Cambiare casa per un bambino: quand’è il momento giusto?

L’annuncio dell’arrivo di un bambino porta con sé un turbinio di emozioni e sentimenti: gioia, amore, felicità e, allo stesso tempo, una serie di timori in vista dei grandi cambiamenti che la neo-famiglia si ritroverà ad affrontare.

Dall’avere tutto l’occorrente per accogliere il neonato ai nuovi ritmi e alle nuove responsabilità che si dovranno assumere, arrivando in alcuni casi a prendere in considerazione alcuni dubbi non indifferenti: ad esempio, è necessario cambiare casa? Una delle prime preoccupazioni della coppia di futuri genitori infatti, è quella di assicurarsi che il bimbo cresca in uno spazio adeguato alle sue esigenze. Ma quando arriva il momento giusto per traslocare? E in quale modalità? Niente panico, qui troverete tutto quello che dovete sapere a riguardo!

Come capire se è il momento di cambiare casa

Avere un bambino significa avere più necessità in termini di spazio: se infatti una coppia si può adattare a spazi ristretti, ritagliandosi un angolino fatto su misura per sé indipendentemente dai metri quadri, un bambino comporta un cambiamento non indifferente, anche solo in termini di oggettistica. La culla, tutto l’occorrente per il bagno, il seggiolino, il passeggino… Consapevoli dunque del fatto che il neonato avrà bisogno di diversi supporti, è bene valutare se la vostra casa riuscirebbe a contenere tutto il necessario senza impedire lo svolgimento regolare della vita di tutti i giorni.

Se questo non dovesse essere possibile, allora è arrivato il momento di traslocare! Le tempistiche per effettuare il trasloco dipendono molto dalle possibilità della coppia, in ogni caso, considerato l’impegno che costituirà fin dal primo momento il neonato, si consiglia di effettuarlo prima della nascita.

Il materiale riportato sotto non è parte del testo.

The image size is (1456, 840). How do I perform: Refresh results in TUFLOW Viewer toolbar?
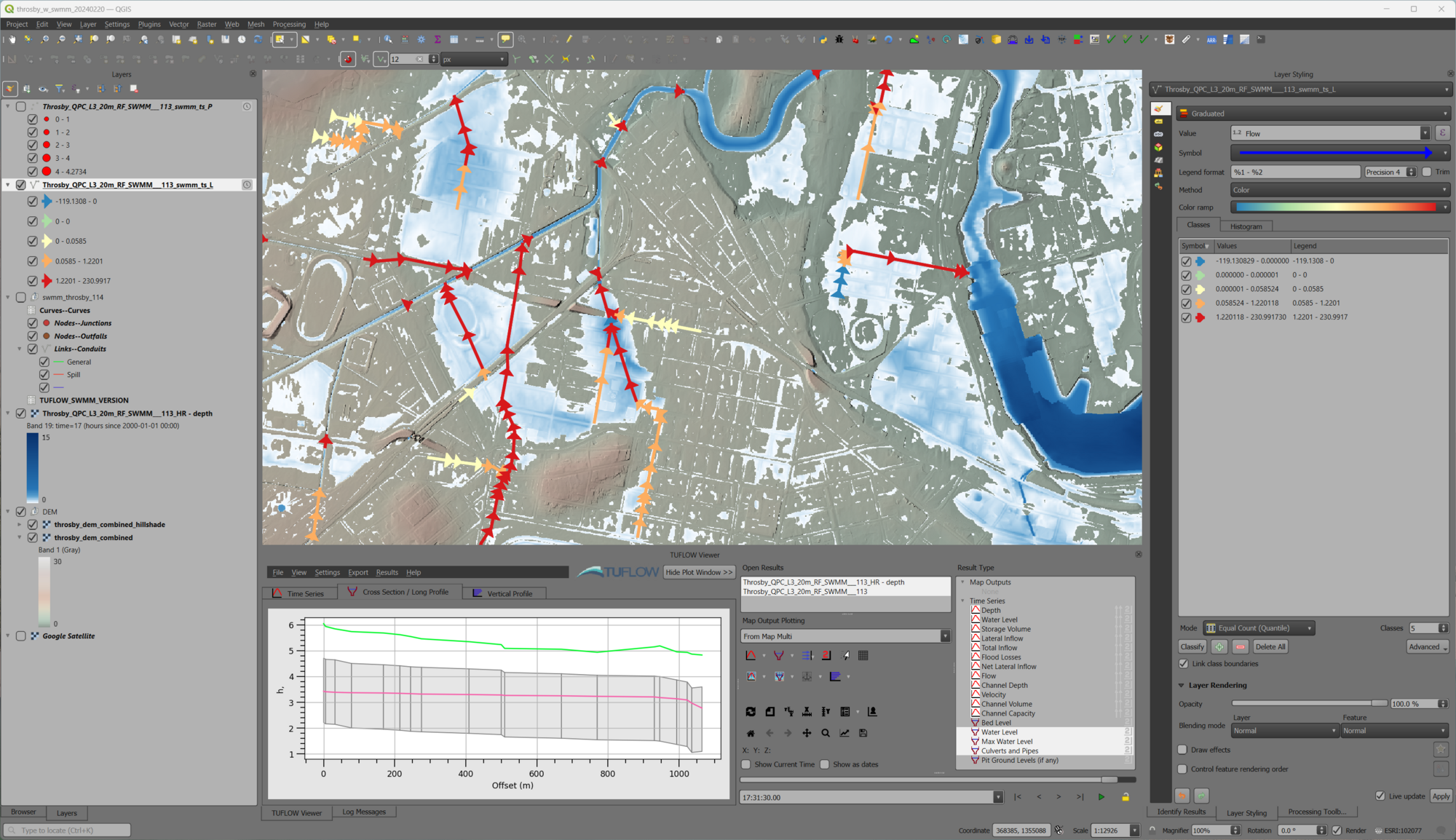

Questo, ovviamente, a patto che non sia troppo difficile da gestire a livello di stress per la madre o che non costituisca un affaticamento fisico eccessivo ma, se le condizioni di salute lo permettono, allora prima ci si muove e meglio è, per tutti!

Come muoversi per il cambio casa

Più che di mercato immobiliare, si parla spesso di giungla immobiliare! È un’area molto complessa e il procedimento per cambiare casa potrebbe risultare lungo, difficile e costoso.

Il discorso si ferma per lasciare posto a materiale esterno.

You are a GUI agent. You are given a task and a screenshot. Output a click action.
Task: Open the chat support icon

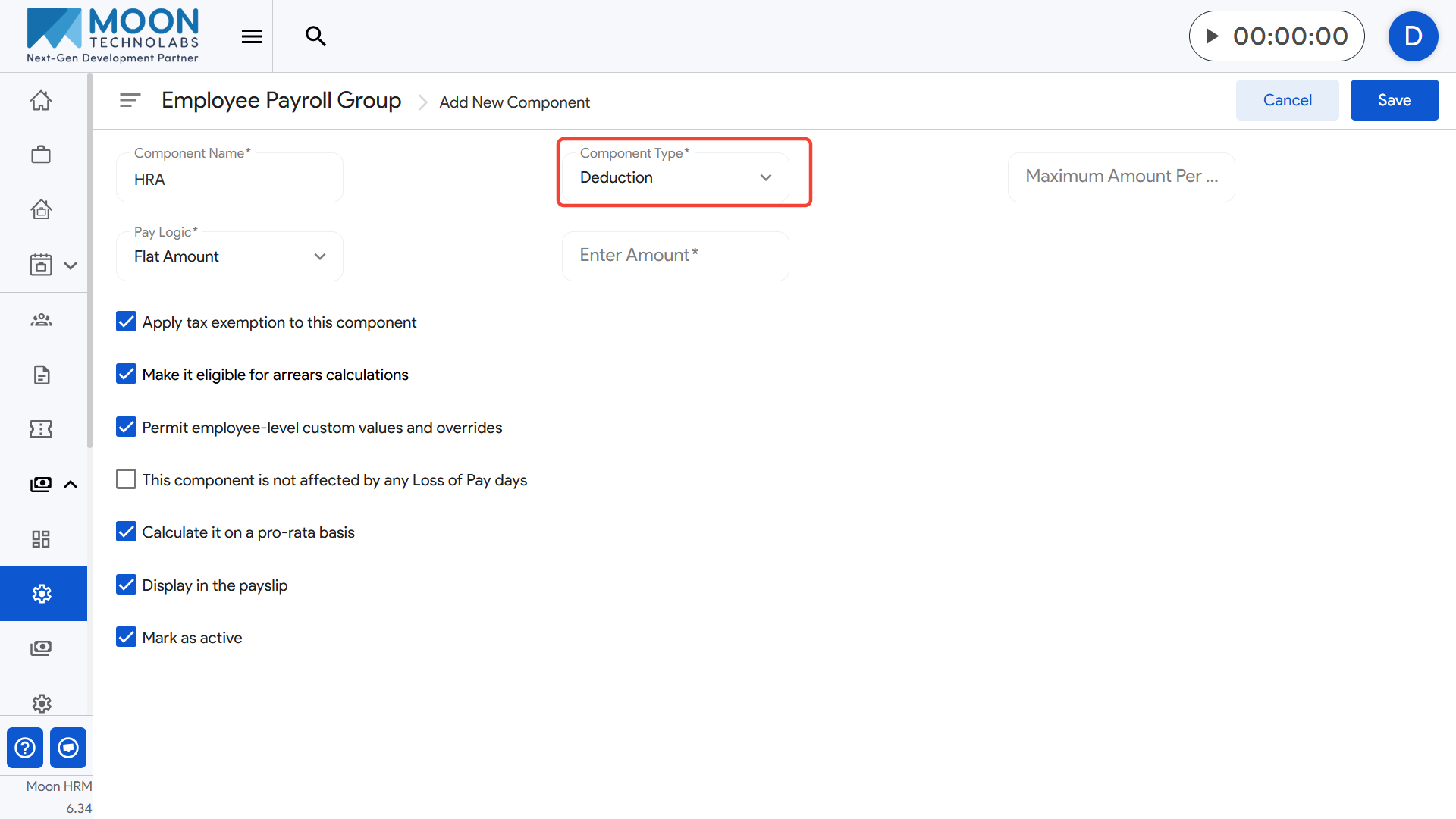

La soluzione ideale è quella di affidarsi a dei professionisti, sia di persona che online, per farsi consigliare l’opzione migliore in base alle proprie esigenze, piuttosto che muoversi alla cieca e in autonomia. È essenziale far presente agli esperti le vostre necessità in termini di spazi e stanze, andando a visitare di persona ogni immobile e valutandone attentamente i pro e i contro.

Rivolgetevi anche agli agenti stessi, o a dei conoscenti che hanno affrontato la stessa situazione, per capire se state tenendo in considerazione tutti i punti importanti, tenendo a mente che vale una sola regola: trovare una casa che sia su misura per voi in tutto e per tutto, dove iniziare un nuovo capitolo in modo sicuro e funzionale.

I fattori da considerare

Ecco alcuni fattori da tenere in considerazione per cambiare casa in vista dell’arrivo di un bambino:

  • Budget: fate in modo che si tratti di un investimento sul lungo termine, in quanto non è molto probabile che cambierete casa di nuovo poco dopo l’arrivo del bambino, anche solo per dargli tempo e modo di ambientarsi allo spazio che lo circonda. La ricerca potrebbe risultare lunga, ma una soluzione soddisfacente alle proprie esigenze e finanze la si trova sempre! Eventualmente, se dovesse costituire una spesa eccessiva, considerate di investire nel restyling della casa in cui vivete già, così da renderla a misura di bambino.
  • Spazi, anche in vista del futuro: nell’acquistare una nuova casa, è necessario pensare a tutti gli accessori e giochi che la andranno a riempire negli anni. Se potete infatti, valutate delle soluzioni immobiliari anche in vista del percorso di crescita del bambino, sapendo dunque che avrà poi bisogno di un letto più spazioso, di una scrivania, di una libreria e armadio capienti ecc… Nel caso in cui stiate già valutando l’ulteriore allargamento della famiglia, potrebbe essere previdente acquistare un immobile con più stanze e/o bagni, così da non dover affrontare nuovamente questo percorso per i figli futuri!
  • Le esigenze dei genitori: anche i genitori devono vivere con serenità e comodità il nuovo spazio, senza rinunciare a nulla ma anzi, apportando solo delle migliorie utili per il proprio stile di vita e per accogliere il neonato senza preoccupazioni (almeno quelle relative all’immobile), ma solo con la gioia che porta con sé questo splendido cambiamento!